El año de la victoria


José Marzo


«Cambia totalmente la cara al escurrirse las mejillas y hundirse los ojos, mientras se acentúan considerablemente pómulos, frente y barbilla. Adelgazan paralelamente brazos, piernas, hombros y pecho, mientras va hinchándose la barriga. Los omóplatos forman una joroba en la espalda, y los huesos de la clavícula, afilados como cuchillos, parecen a punto de agujerear la piel. Se inflaman y duelen las articulaciones; las fuerzas disminuyen de hora en hora; cuesta trabajo permanecer de pie, y cuando caminamos, lo hacemos encorvados, porque enderezarnos por completo exige un verdadero esfuerzo...»
-Eduardo de Guzmán, El año de la victoria. VOSA, Madrid, 2001-


Quizás alguien, dentro de cien años, tome este libro de un estante y, al ojear sus páginas y sumergirse en estas escenas de crueldad innecesaria y absurda, de sistemática vejación de quien ya no puede defenderse, lo asocie con el genocidio nazi y sus campos de exterminio, de los que recuerde haber leído algo en un libro de texto. La historia suele reservar los subrayados para los acontecimientos cruciales, pero esta historia, la pequeña historia de varias decenas de miles de españoles republicanos recluidos en un campo de concentración en tierras alicantinas, sólo contribuiría a que el estudiante perdiera el hilo principal.

Eduardo de Guzmán fue periodista antes de la guerra civil y durante ella; un periodista importante, de filiación anarquista.
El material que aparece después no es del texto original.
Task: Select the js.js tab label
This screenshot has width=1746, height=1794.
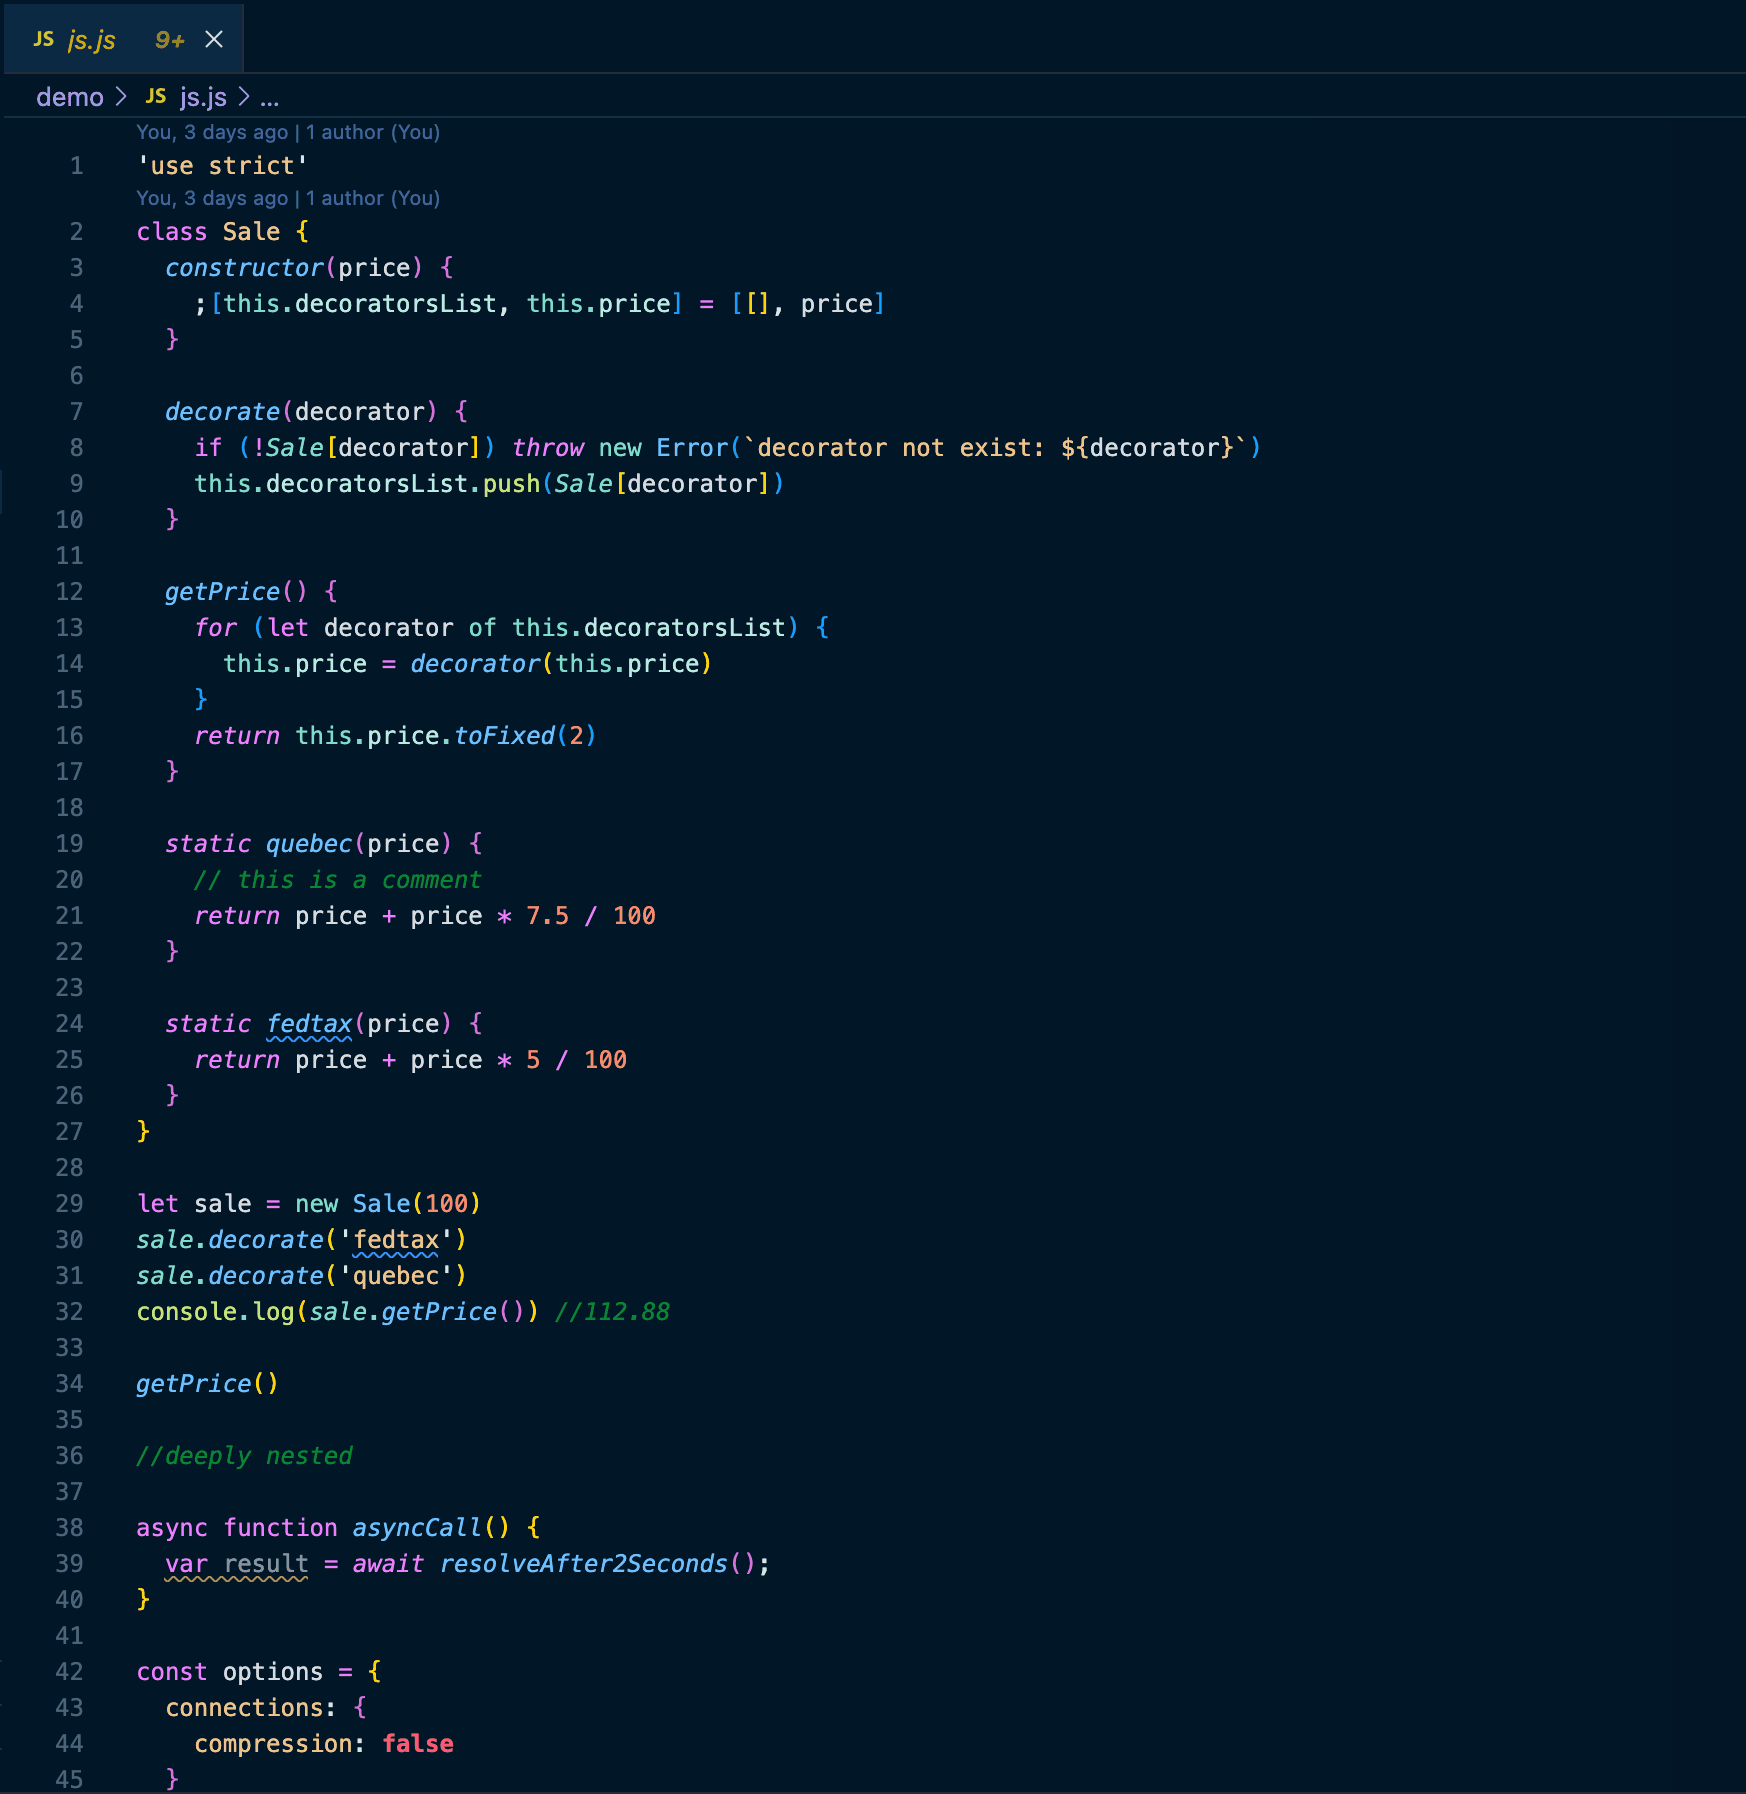Action: (92, 40)
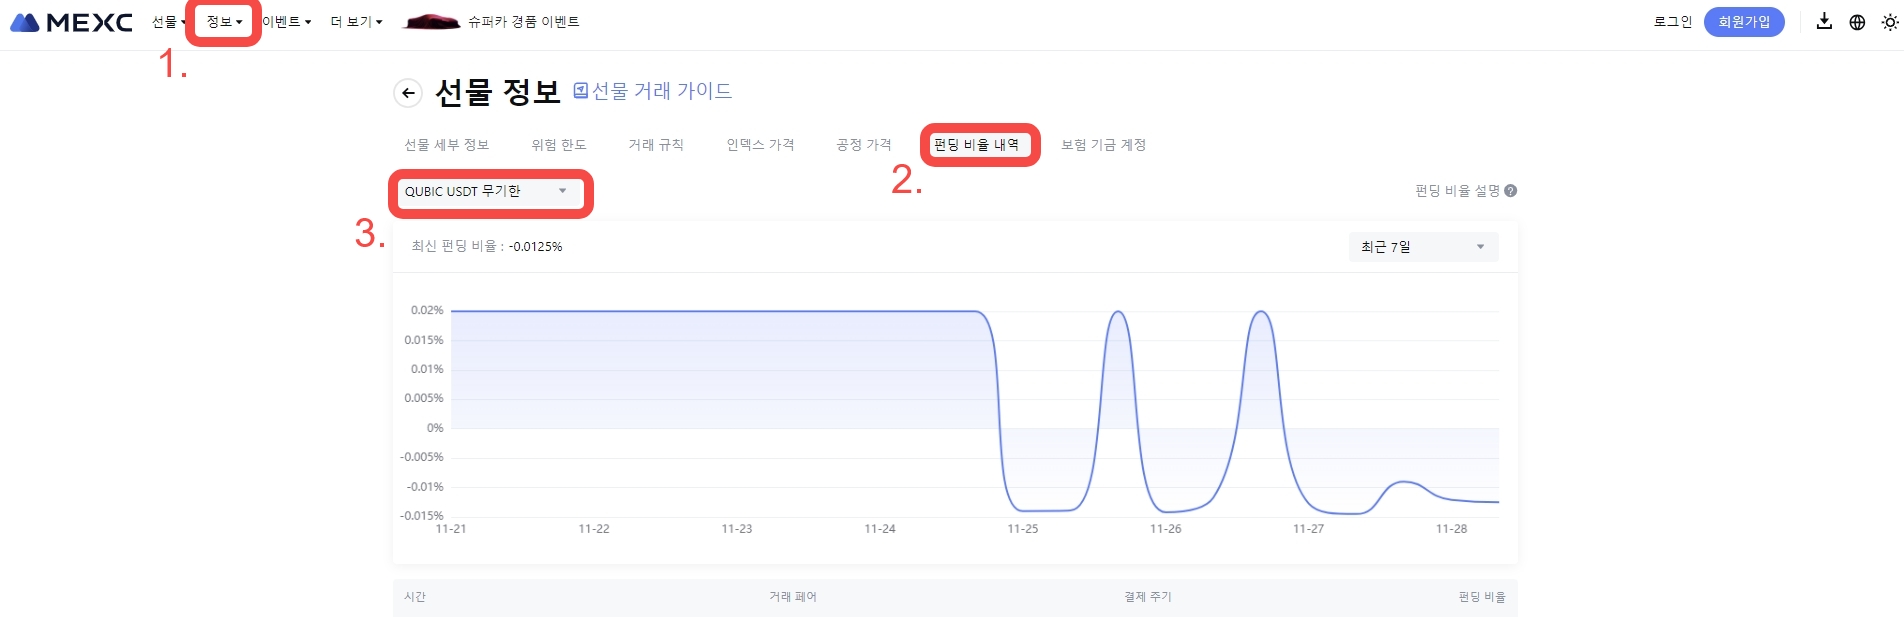The width and height of the screenshot is (1904, 617).
Task: Expand the 선물 menu dropdown
Action: [x=168, y=22]
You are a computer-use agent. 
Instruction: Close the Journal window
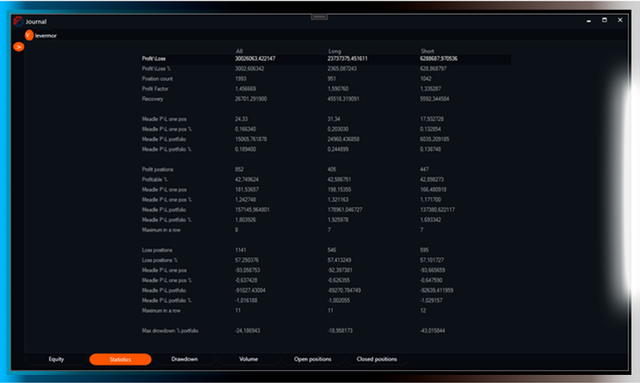click(620, 20)
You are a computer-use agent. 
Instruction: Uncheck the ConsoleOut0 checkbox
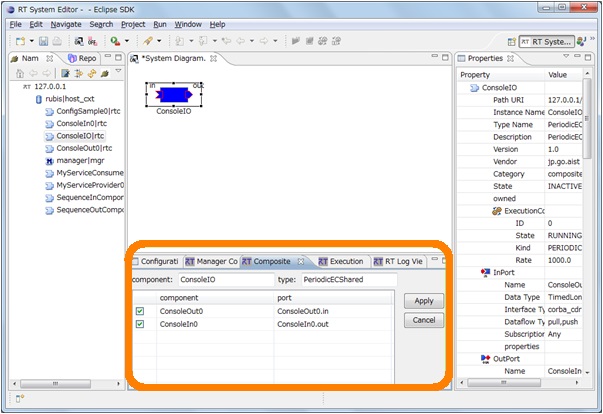140,311
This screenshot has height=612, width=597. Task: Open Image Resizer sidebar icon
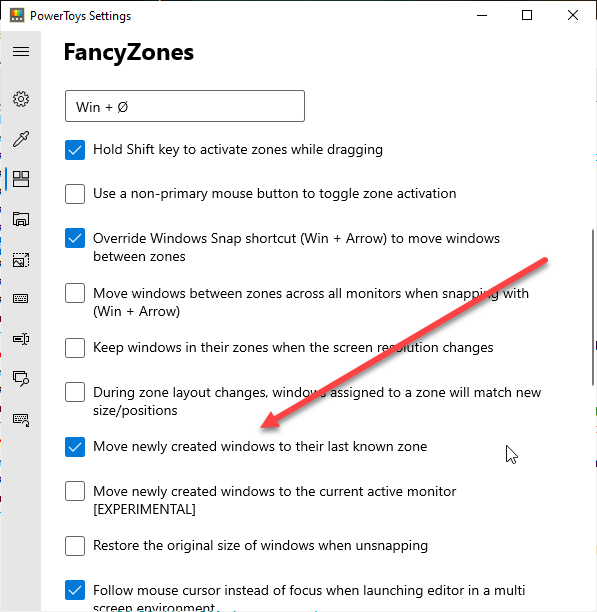pos(21,260)
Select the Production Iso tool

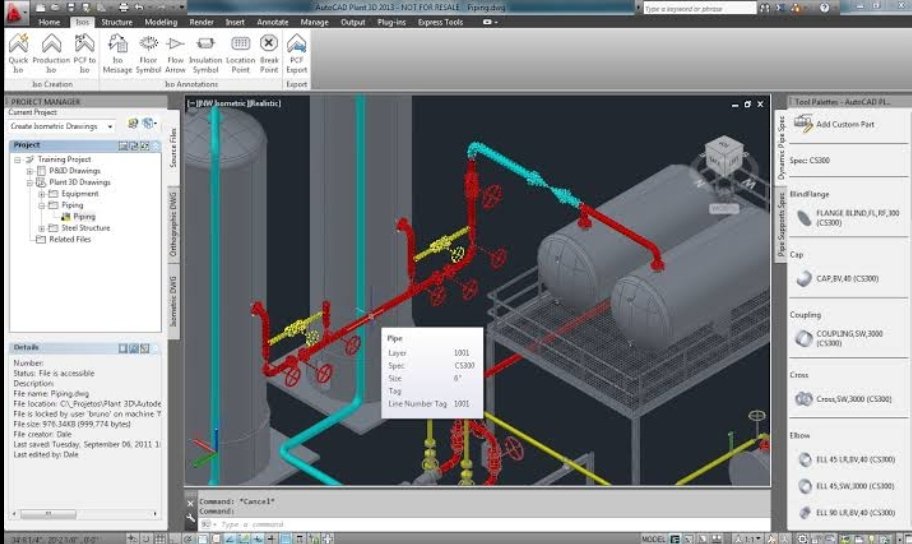(51, 44)
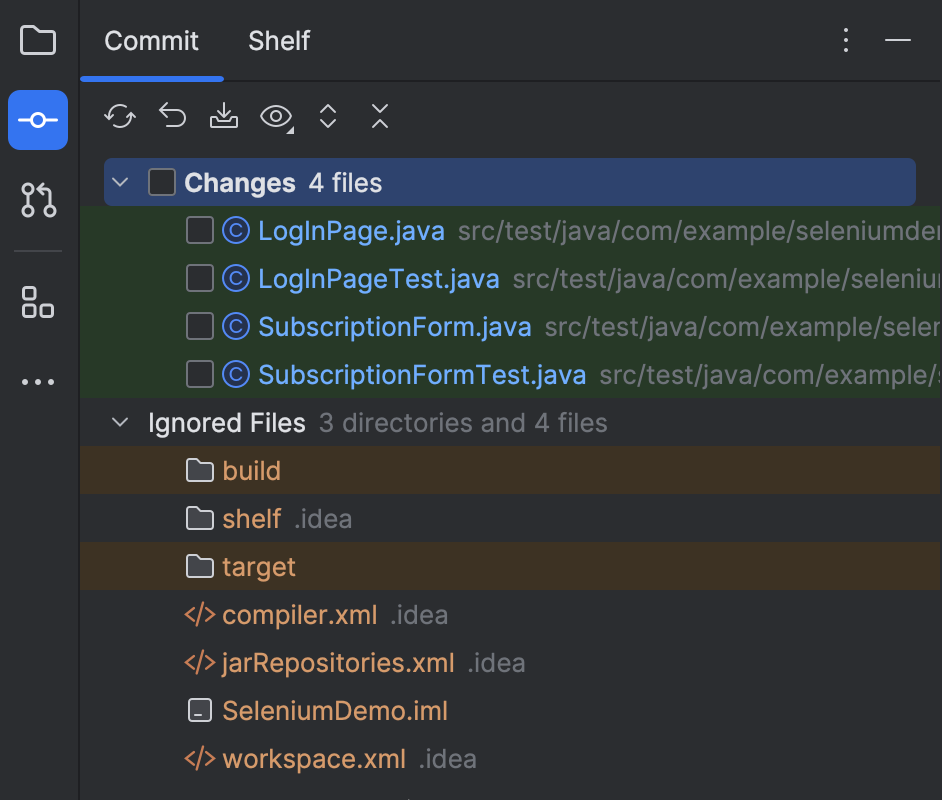The height and width of the screenshot is (800, 942).
Task: Check the SubscriptionFormTest.java checkbox
Action: coord(199,374)
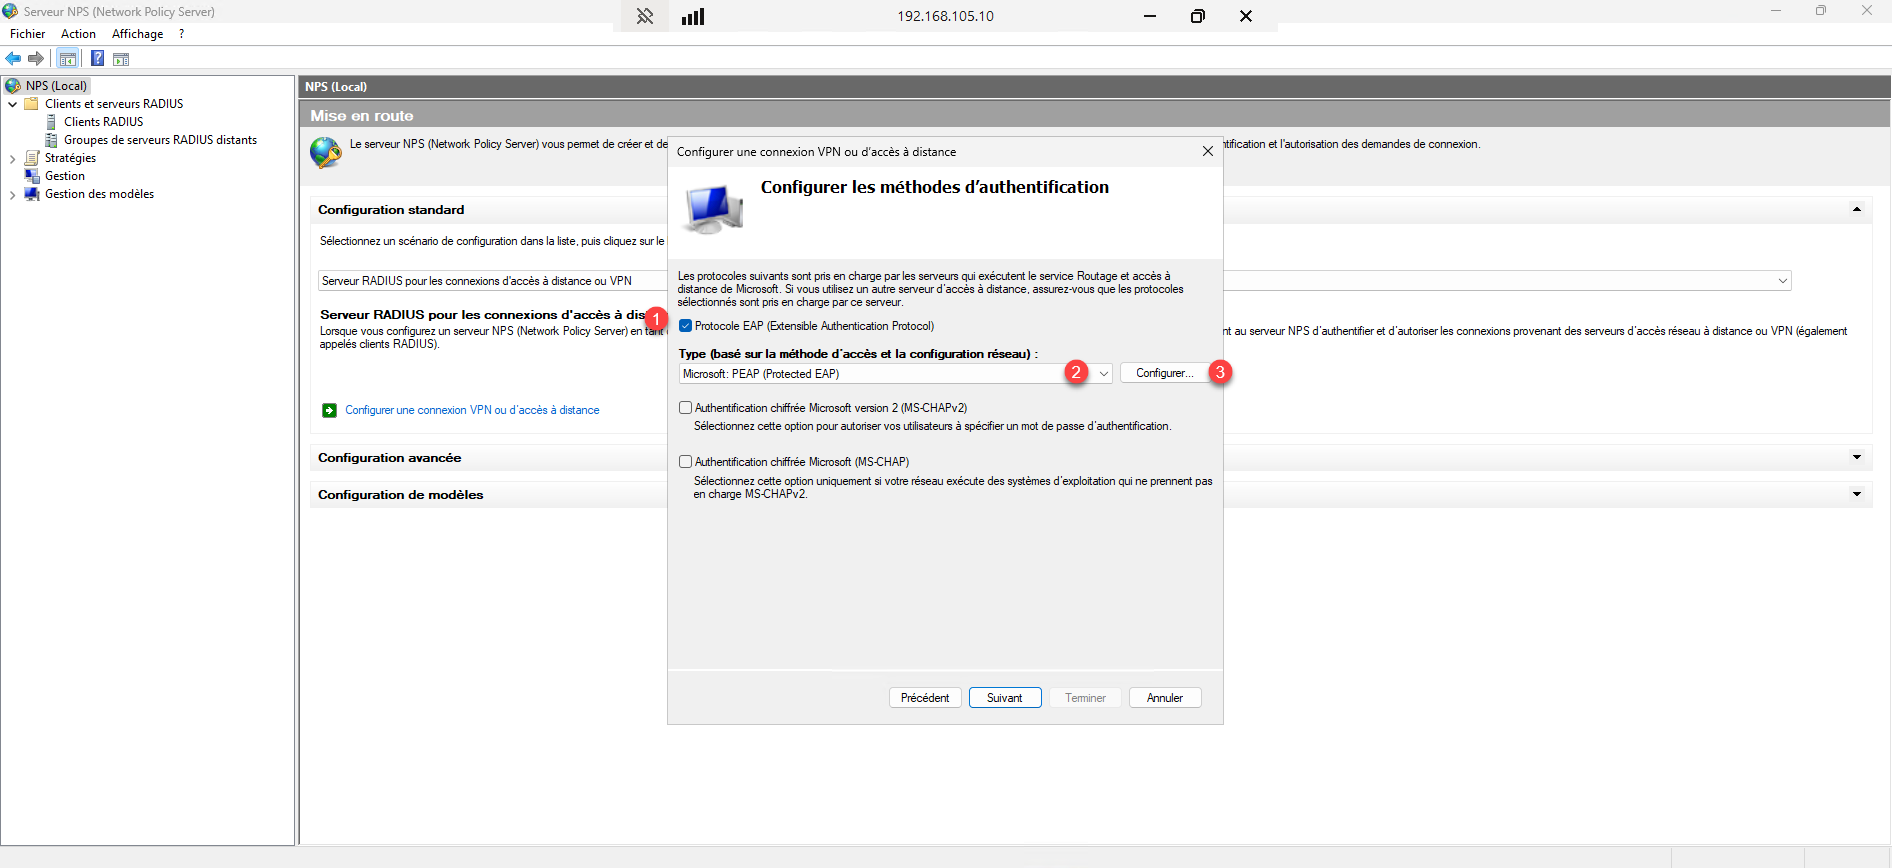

Y si damos crédito a lo que un personaje afirma en el Año de la victoria, él acuñó el lema "Resistir es vencer", que se popularizó durante el mandato del socialista Juan Negrín, jefe del gobierno los dos últimos años de la contienda. Sabedora de la falta de apoyos internacionales y de su inferioridad militar, la república sólo podía jugar la carta de la resistencia, a la espera de que estallara la inminente guerra mundial y las indecisas potencias democráticas europeas se convirtieran en aliadas.

La historia, la de la guerra civil española que anunciaba la segunda guerra mundial, concluyó en marzo de 1939, y desde entonces la otra historia, la pequeña historia de quienes se dirigieron al puerto republicano de Alicante y esperaron los barcos en vano, se desvanece. Eduardo de Guzmán tuvo que esperar más de treinta años para publicar el testimonio de su cautiverio. No bastaron para borrar su memoria, pero sí, quizá, para templar su pensamiento. Ni un exabrupto ni un insulto en el libro de quien se podía haber permitido todos los exabruptos y todos los insultos. El relato fluye siempre seco y narra los acontecimientos con gran distancia. Dibuja meticulosamente, sin tinta gruesa, las condiciones de subsistencia de los presos, los pensamientos colectivos de quienes aún avivaban un poco de esperanza, sus sentimientos. Pero, por encima de todo, guarda silencio.

Pocas veces he encontrado, en un libro de no ficción, tal empleo de los silencios, de lo que se calla. Si las penalidades que los presos sufren son terribles, constantes y agotadoras hasta el extremo de ir acabando con la vida de muchos, lo que al lector le impactará es lo que no se cuenta y sólo presiente. Es la vida de fuera, de más allá de las alambradas, que los presos conocen, o creen conocer, por un trozo de periódico, por un rumor que alguien ha escuchado o simplemente ha fabulado: "Nada tienen que temer quienes no tengan las manos manchadas de sangre", prometían las autoridades franquistas.

¿Qué ocurrió en Villarrobledo tras el fin de la guerra? "Parece que las gentes han dado rienda suelta a los malos instintos, a los rencores y a los deseos de venganza", explica De Guzmán, que a continuación vuelve a guardar silencio y no contribuye a difundir el rumor, porque "resulta demasiado duro para ­pese a la dureza de nuestra existencia cotidiana­ poderlo creer sin pruebas indudables que lo certifiquen". Como guarda silencio en las primeras líneas, cuando por pudor no nos muestra el suicidio en el puerto de tantos que han perdido la esperanza, y en las últimas, cuando es él mismo quien definitivamente la pierde.

Ni una palabra de más, sólo las justas para testimoniar la verdad y legárnosla como un regalo doloroso y necesario.